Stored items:
○ ○ ○ ○ ○ ○ ○

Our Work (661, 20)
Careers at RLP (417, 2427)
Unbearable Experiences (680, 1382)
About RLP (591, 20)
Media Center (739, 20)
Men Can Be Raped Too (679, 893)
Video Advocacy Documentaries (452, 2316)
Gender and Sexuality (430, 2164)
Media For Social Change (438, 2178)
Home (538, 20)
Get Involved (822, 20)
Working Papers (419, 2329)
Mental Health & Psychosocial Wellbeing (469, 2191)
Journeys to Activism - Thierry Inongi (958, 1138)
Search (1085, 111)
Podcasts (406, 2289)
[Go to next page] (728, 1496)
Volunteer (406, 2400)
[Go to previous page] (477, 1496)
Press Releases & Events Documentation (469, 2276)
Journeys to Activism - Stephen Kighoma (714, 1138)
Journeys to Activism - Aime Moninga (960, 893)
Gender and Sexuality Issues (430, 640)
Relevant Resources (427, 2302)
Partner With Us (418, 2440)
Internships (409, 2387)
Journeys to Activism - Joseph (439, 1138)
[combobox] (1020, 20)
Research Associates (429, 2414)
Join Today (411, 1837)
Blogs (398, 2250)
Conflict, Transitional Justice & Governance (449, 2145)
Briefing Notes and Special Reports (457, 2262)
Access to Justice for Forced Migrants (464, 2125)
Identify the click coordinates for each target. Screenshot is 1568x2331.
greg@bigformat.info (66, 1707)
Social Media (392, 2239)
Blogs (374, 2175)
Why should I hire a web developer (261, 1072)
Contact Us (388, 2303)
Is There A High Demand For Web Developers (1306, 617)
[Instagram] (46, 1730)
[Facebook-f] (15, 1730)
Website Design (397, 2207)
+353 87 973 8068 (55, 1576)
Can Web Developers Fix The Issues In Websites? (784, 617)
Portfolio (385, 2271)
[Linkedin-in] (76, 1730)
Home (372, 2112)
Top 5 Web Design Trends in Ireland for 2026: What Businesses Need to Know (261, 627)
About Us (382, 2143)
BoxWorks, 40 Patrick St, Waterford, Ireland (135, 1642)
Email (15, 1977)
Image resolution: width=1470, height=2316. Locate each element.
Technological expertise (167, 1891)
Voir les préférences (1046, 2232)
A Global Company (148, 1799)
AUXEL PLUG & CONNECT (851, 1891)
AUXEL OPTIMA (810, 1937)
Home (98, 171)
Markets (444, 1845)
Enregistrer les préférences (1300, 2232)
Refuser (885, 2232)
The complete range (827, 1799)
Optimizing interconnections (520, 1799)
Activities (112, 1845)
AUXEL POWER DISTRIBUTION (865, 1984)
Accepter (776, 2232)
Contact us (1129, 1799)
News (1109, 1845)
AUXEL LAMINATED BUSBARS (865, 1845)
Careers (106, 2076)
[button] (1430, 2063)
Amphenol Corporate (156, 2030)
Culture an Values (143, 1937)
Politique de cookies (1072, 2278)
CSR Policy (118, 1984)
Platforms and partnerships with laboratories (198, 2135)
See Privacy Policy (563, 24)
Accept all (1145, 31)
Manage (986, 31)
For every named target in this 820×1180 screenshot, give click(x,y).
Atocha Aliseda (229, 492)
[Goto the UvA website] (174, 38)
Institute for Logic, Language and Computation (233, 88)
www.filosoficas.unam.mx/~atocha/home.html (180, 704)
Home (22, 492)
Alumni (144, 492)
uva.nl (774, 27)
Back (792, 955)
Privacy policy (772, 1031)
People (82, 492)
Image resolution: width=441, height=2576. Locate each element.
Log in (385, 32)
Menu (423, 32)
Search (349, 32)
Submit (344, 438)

○ ○ ○ ○ ○ ○ ○

WORK INSTRUCTION: Output the entries above exactly, please, with nothing dropped.

COMPLETED TASK:
Our Work (661, 20)
Careers at RLP (417, 2427)
Unbearable Experiences (680, 1382)
About RLP (591, 20)
Media Center (739, 20)
Men Can Be Raped Too (679, 893)
Video Advocacy Documentaries (452, 2316)
Gender and Sexuality (430, 2164)
Media For Social Change (438, 2178)
Home (538, 20)
Get Involved (822, 20)
Working Papers (419, 2329)
Mental Health & Psychosocial Wellbeing (469, 2191)
Journeys to Activism - Thierry Inongi (958, 1138)
Search (1085, 111)
Podcasts (406, 2289)
[Go to next page] (728, 1496)
Volunteer (406, 2400)
[Go to previous page] (477, 1496)
Press Releases & Events Documentation (469, 2276)
Journeys to Activism - Stephen Kighoma (714, 1138)
Journeys to Activism - Aime Moninga (960, 893)
Gender and Sexuality Issues (430, 640)
Relevant Resources (427, 2302)
Partner With Us (418, 2440)
Internships (409, 2387)
Journeys to Activism - Joseph (439, 1138)
[combobox] (1020, 20)
Research Associates (429, 2414)
Join Today (411, 1837)
Blogs (398, 2250)
Conflict, Transitional Justice & Governance (449, 2145)
Briefing Notes and Special Reports (457, 2262)
Access to Justice for Forced Migrants (464, 2125)
Identify the click coordinates for each target. Screenshot is 1568x2331.
greg@bigformat.info (66, 1707)
Social Media (392, 2239)
Blogs (374, 2175)
Why should I hire a web developer (261, 1072)
Contact Us (388, 2303)
Is There A High Demand For Web Developers (1306, 617)
[Instagram] (46, 1730)
[Facebook-f] (15, 1730)
Website Design (397, 2207)
+353 87 973 8068 (55, 1576)
Can Web Developers Fix The Issues In Websites? (784, 617)
Portfolio (385, 2271)
[Linkedin-in] (76, 1730)
Home (372, 2112)
Top 5 Web Design Trends in Ireland for 2026: What Businesses Need to Know (261, 627)
About Us (382, 2143)
BoxWorks, 40 Patrick St, Waterford, Ireland (135, 1642)
Email (15, 1977)
Image resolution: width=1470, height=2316. Locate each element.
Technological expertise (167, 1891)
Voir les préférences (1046, 2232)
A Global Company (148, 1799)
AUXEL PLUG & CONNECT (851, 1891)
AUXEL OPTIMA (810, 1937)
Home (98, 171)
Markets (444, 1845)
Enregistrer les préférences (1300, 2232)
Refuser (885, 2232)
The complete range (827, 1799)
Optimizing interconnections (520, 1799)
Activities (112, 1845)
AUXEL POWER DISTRIBUTION (865, 1984)
Accepter (776, 2232)
Contact us (1129, 1799)
News (1109, 1845)
AUXEL LAMINATED BUSBARS (865, 1845)
Careers (106, 2076)
[button] (1430, 2063)
Amphenol Corporate (156, 2030)
Culture an Values (143, 1937)
Politique de cookies (1072, 2278)
CSR Policy (118, 1984)
Platforms and partnerships with laboratories (198, 2135)
See Privacy Policy (563, 24)
Accept all (1145, 31)
Manage (986, 31)
For every named target in this 820×1180 screenshot, give click(x,y).
Atocha Aliseda (229, 492)
[Goto the UvA website] (174, 38)
Institute for Logic, Language and Computation (233, 88)
www.filosoficas.unam.mx/~atocha/home.html (180, 704)
Home (22, 492)
Alumni (144, 492)
uva.nl (774, 27)
Back (792, 955)
Privacy policy (772, 1031)
People (82, 492)
Image resolution: width=441, height=2576. Locate each element.
Log in (385, 32)
Menu (423, 32)
Search (349, 32)
Submit (344, 438)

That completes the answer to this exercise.